Kremlin selama berminggu-minggu membantah rencana invasi Rusia ke Ukraina, tetapi pada saat yang sama juga membangun kekuatan besar pasukan dan persenjataan berat di tiga sisi negara tetangganya itu.
Tak lama setelah mengakui kemerdekaan mereka, Putin memerintahkan pasukan ke Donetsk dan Luhansk sebagai penjaga perdamaian.
Gedung Putih mengatakan, setelah Putin mengakui Donetsk dan Luhansk sebagai wilayah merdeka, Biden berbicara melalui telepon dengan Presiden Ukraina Volodymyr Zelensky selama 35 menit untuk menegaskan kembali komitmen AS terhadap kedaulatan Ukraina.
Dia juga memaparkan rencana sanksi terhadap Rusia.
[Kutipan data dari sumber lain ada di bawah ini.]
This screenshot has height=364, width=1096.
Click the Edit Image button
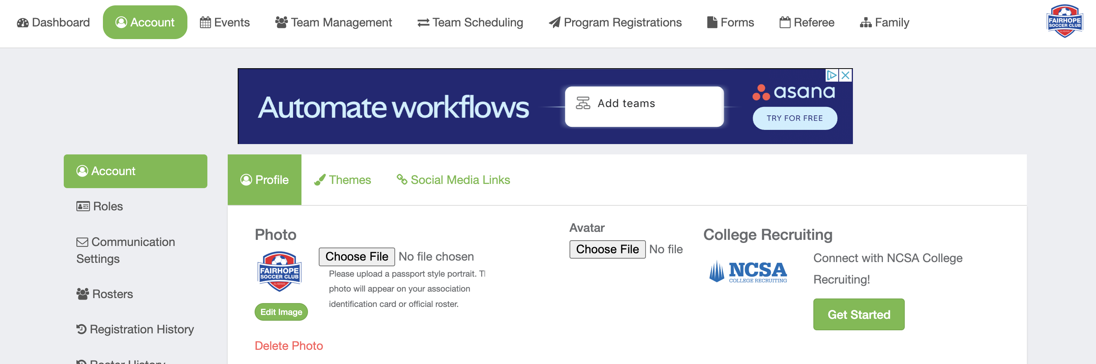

Biden kemudian berbicara selama setengah jam dengan dua sekutu penting Eropa yaitu Presiden Perancis Emmanuel Macron dan Kanselir Jerman Olaf Scholz, kata seorang pejabat.
Ketiga pemimpin itu sangat mengecam keputusan Putin dan mendiskusikan bagaimana mengoordinasikan tanggapan mereka.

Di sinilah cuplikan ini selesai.